私の意図を察したのか、アリシアさんは苦笑いを浮かべる。
「えぇ。拠点の場所にもよりますが、常駐は基本的に少数なので、エクサロのように管轄エリアが広くて町の数も多いと、生半可な人間では務まりません。リヒトくんはプライド高いところがありますが、仕事は素早く的確にこなしますから、そこを評価されての人選でしょう」
むむ…。そんなに大変な仕事なのか…。あいつがもうそんな重要な役を任されるなんて……、なんか……悔しい。
「……シエルさん?」
アリシアさんの声が耳に入って、私はハッとして顔を向ける。
「あ、いえ…別に何でもないですよ」
私はごまかすように困り笑いを浮かべて手を横に振る。危ない危ない…。変に意識してるって思われたくない。…っていうか、私は私なんだから、あいつのことなんてどうでもいいわけで、勝手に出世していけばいい。…私はそう自分に言い聞かせる。
アリシアさんは私をとある小部屋へと案内した。すると、テーブルの上に小包が置いてあった。綺麗な包装紙で丁寧に包まれている。アリシアさんはそれを手に取り、私に差し出してきた。……なんだろうこれ?お菓子?
「これ…、リヒトくんがシエルさんにって」
アリシアさんの声は少し遠慮がちだった。
「えっ…!?あいつが…!?」
私は驚愕する。なんであいつが私に?しかもこのタイミングで?
「本当は…、絶対に言わないでほしいって言われたんですけど…、シエルさん、昨日リヒトくんが魔獣に噛まれて負った怪我を治していただいたそうですね」
「え……、いや…その…」
私は動揺してすぐに返事ができず、口籠ってしまう。…あいつ、昨日のことアリシアさんに言ったんだ。
すると、アリシアさんは困り笑いを浮かべた。
「嫌いだけど、怪我治してもらったのでお礼はしておきますって」
……ほんと、ムカつく。
「なんか私の悪口とか言ってませんでした?」
「い、いえ…!」
アリシアさんがあからさまにドキッとした。…やっぱり言ってたんだな。
「隠さないで言ってください。あいつ何言ってたんですか!?」
私はアリシアさんに突っかかるように迫る。その勢いにアリシアさんはたじろいでしまう。
「それは…さすがに…」
頑なに言葉を濁すアリシアさんに、私はとびきりのジト目を向ける。無言の圧力をかけるが、それでも言おうとはしなかった。…あいつ、どんだけ酷いこと言ったんだ…。

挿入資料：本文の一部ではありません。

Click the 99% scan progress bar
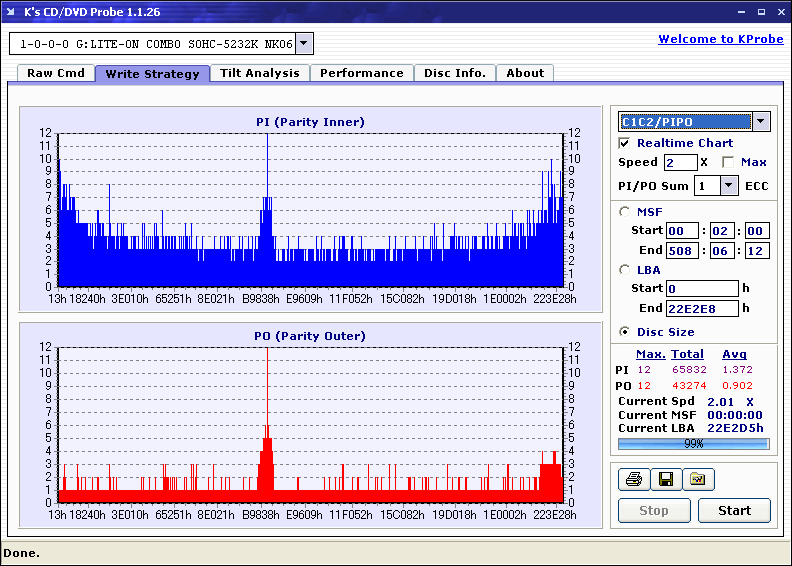This screenshot has height=566, width=792. pyautogui.click(x=693, y=443)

私は気分がムカムカする中、包み紙を取って、箱を開けてみる。――と、色とりどりの、いろんな種類のクッキーが入っていた。チョコレートチップ、ナッツ入り、プレーンなど、丁寧に詰められている。
「わぁ…!おいしそうじゃないですか」
アリシアさんはクッキーの詰め合わせを見て、晴れやかな表情を浮かべる。
私も中身を見て、ムカムカ気分もいつの間にか消えて、ボーっとしてしまった。
「おいしそう…」
私は試しにクッキーを一つ手に取って口に運んでいく。ぱくっと口の中に入れて噛んでみると、バターのほのかな香りと上品な甘みが口いっぱいに広がった。
……なんだかとっても不思議な気分。
あいつ…、忙しいのにわざわざこれを用意して、アリシアさんに託して……。
窓から差し込む朝の光が、クッキーの箱を優しく照らしている。私も……頑張ってみようかな。
そんな気持ちが、胸の奥でゆっくりと芽生え始めていた。